When it comes to what I can do and what I can handle during deployments, I seem to go through several phases.
Phase One: I’ve got this!
Of course there are more than a few days of sadness and cookie eating but then I pull myself together and face the months to come. I plan trips and projects and activities to keep us all busy. I continue with all the commitments we have in place and even add a few more.
Why not? Paul’s is gone. All that time I spend with him is now freed up to do other things right?
I miss Paul, especially on the weekends but I am energized and I’m facing the deployment like a champ! I work hard and play hard and every minute is full and Man! I get so much done! This phase lasts about 4-6 months, overlapping a bit with Phase Two.
Phase Two: Survival Mode
During the first part of Phase Two I am still trying to juggle all of our Phase One activities but I’m getting really tired. I mean exhausted tired. I mean my feet are heavy, everything is hard, warming up leftovers in the microwave is too many steps, tired. Most of the time I am just trying to get through the day and make it to bedtime.
Every morning, I mechanically face our day and I methodically check things off my list as we accomplish them. If, however, anything goes wrong or something unplanned is added, it is almost impossible for me to adjust and I completely melt down. I get angry and sad and feel like I’m letting down everyone around me, especially my kids.
I can’t do everything right, and then my view of things gets skewed so I feel like I can’t do anything right.
This brings me to the second part of Phase Two, depression. I find it hard to get out of bed. Nothing sounds good to eat. There is nothing to look forward to. Everything feels like a chore, even things I normally enjoy. I see nothing but the long months stretched out ahead of me like eternity. And I can’t find any good anywhere. I just want Paul home, period.
I feel isolated and completely alone. Minutes feel like hours, hours feel like days. This part just sucks.
Then something magical happens; I start telling people no. First with embarrassment and a feeling of failure and then with a feeling of empowerment and control. Who am I trying to impress anyway? I start making my life easier. I pare back our activities to the absolute minimum. Instead of signing up for the next sports/drama/music season, we take a season off. I stop volunteering at school and at church. We spend a lot of time in front of screens. A lot of time. The kids stop having friends over regularly. Sleepovers are not even considered.
Phase Three: The Light at the End of the Tunnel or Let’s Do This!
Although there is some overlap with Phase Two, Phase Three happens almost overnight. All of a sudden, I can see the end. I am counting in weeks instead of months, and then days instead of weeks. I am thinking of the goals I made when Paul left and the time feels short. I have to abandon some goals but work hard to finish the others. I feel energized again and happy. I am full of hope and excitement and I’m looking forward to our family being reunited and finding our new normal.
I don’t take anything else on and I feel brilliant that I’ve simplified so well. As I plan our time and commitments in the coming months, I am also considering the time when Paul will be home and more of my attention and focus will be needed here inside these four walls.
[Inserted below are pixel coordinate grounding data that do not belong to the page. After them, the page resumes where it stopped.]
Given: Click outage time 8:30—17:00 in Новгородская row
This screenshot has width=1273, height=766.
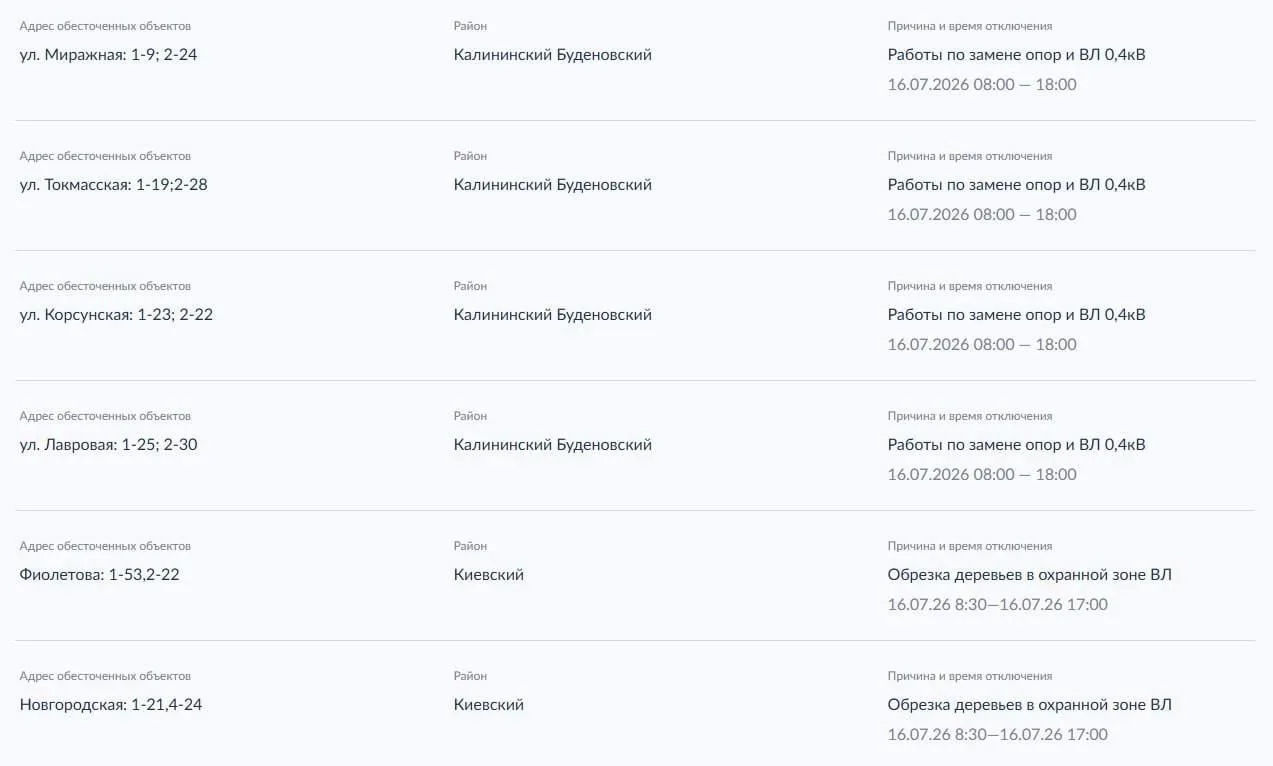Looking at the screenshot, I should pyautogui.click(x=998, y=735).
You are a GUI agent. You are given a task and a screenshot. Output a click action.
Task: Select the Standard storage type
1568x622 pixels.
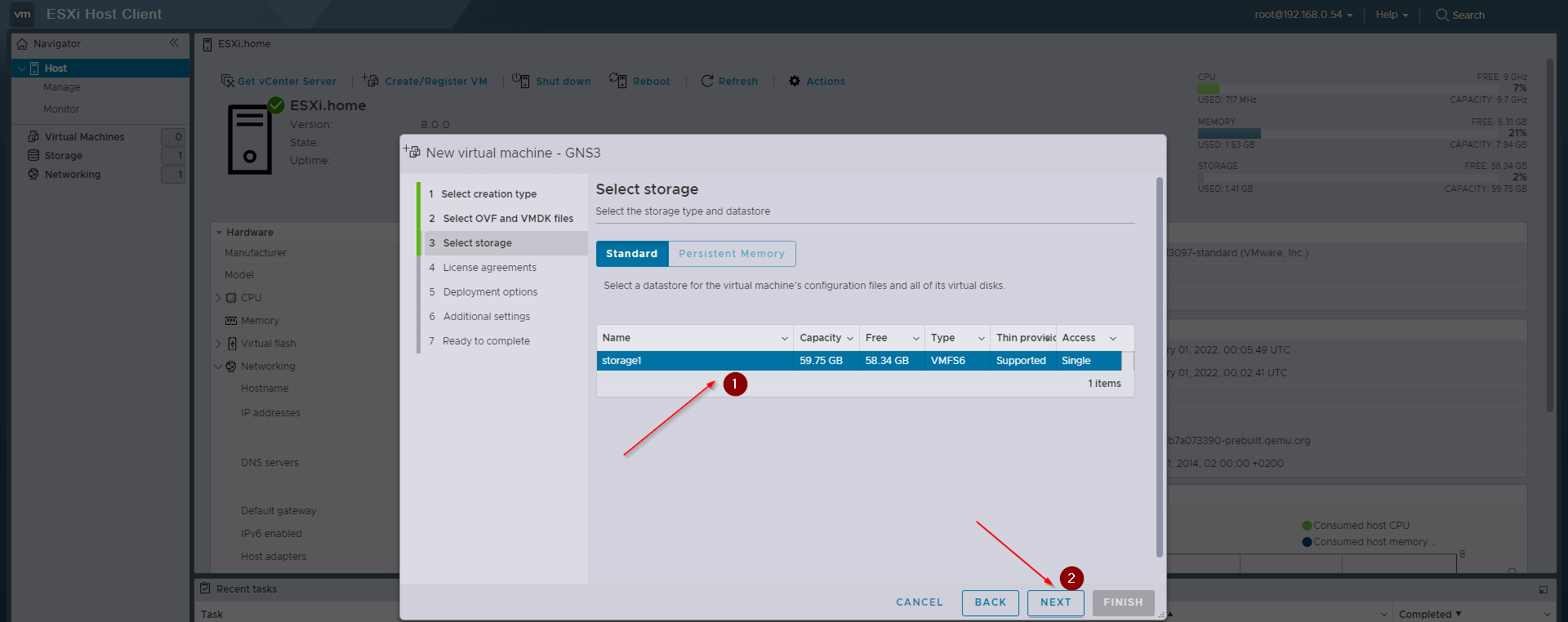(631, 254)
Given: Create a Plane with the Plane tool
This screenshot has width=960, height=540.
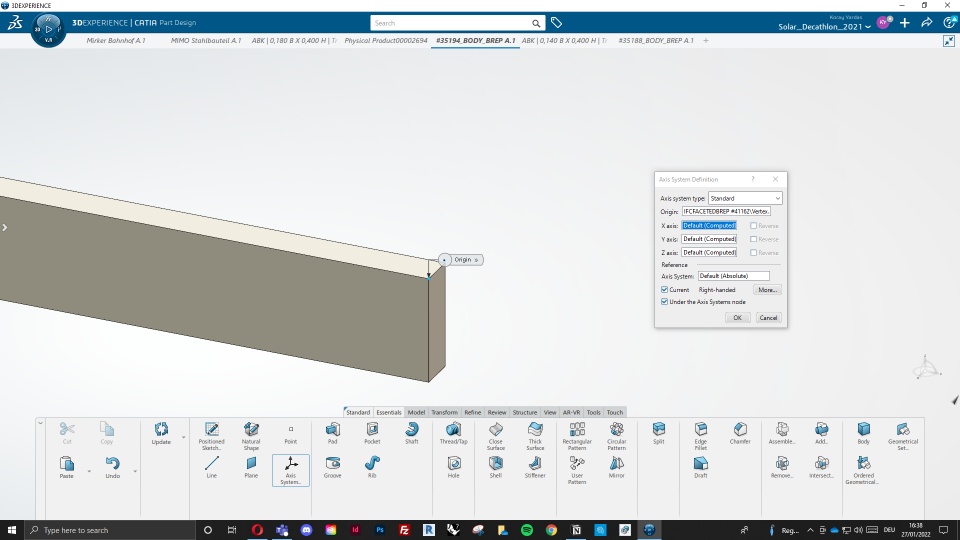Looking at the screenshot, I should pos(251,465).
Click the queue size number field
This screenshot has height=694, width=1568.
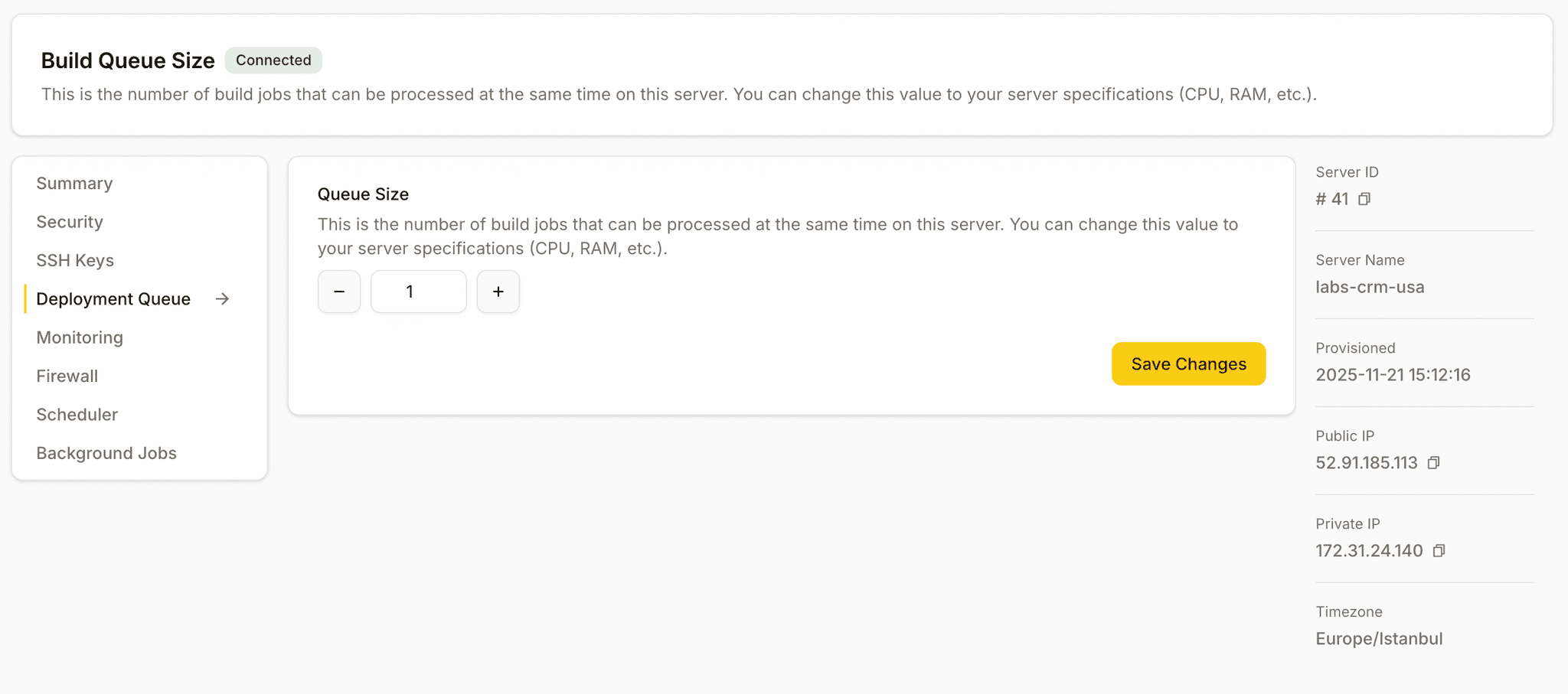[x=418, y=292]
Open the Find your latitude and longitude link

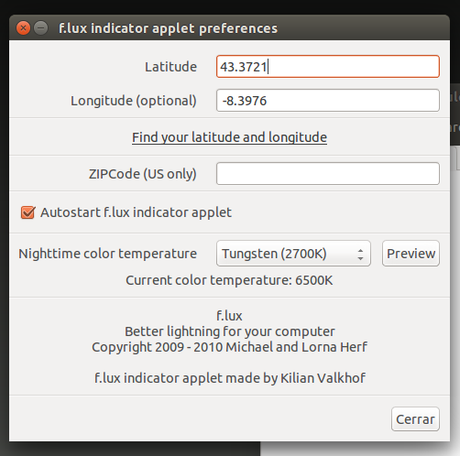pyautogui.click(x=229, y=137)
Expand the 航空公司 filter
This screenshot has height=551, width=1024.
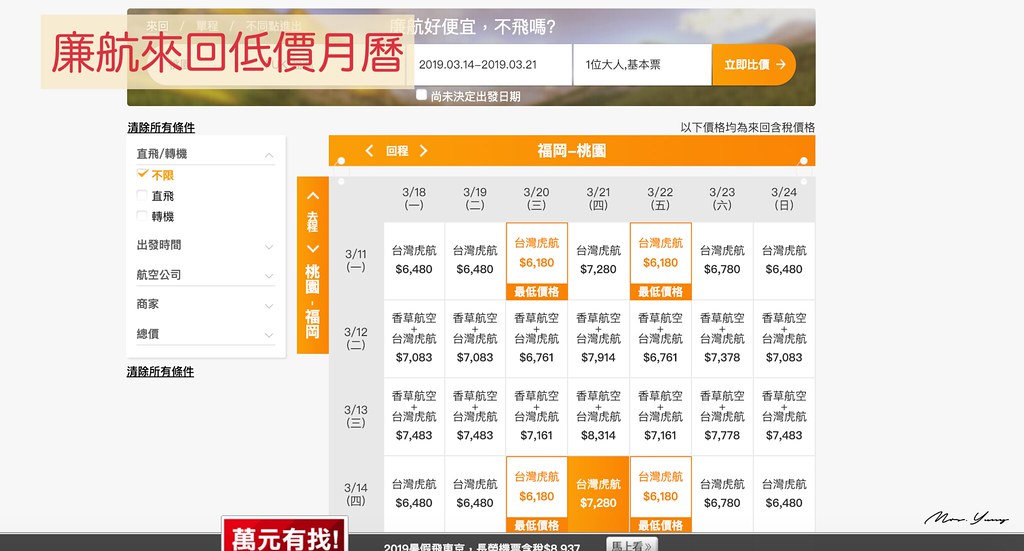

Phase Four: He’s Coming Home!
This phase is the shortest but also the most emotionally complex. I will write more about this as we get closer.
*Spoiler: It will end with something like this.
I just hit Phase Three and I’m feeling good. I’m ready to face the holidays and the changes that are coming up in our family. Things are good, well except that my sewing machine is broken but even that I can deal with. We may get through this yet.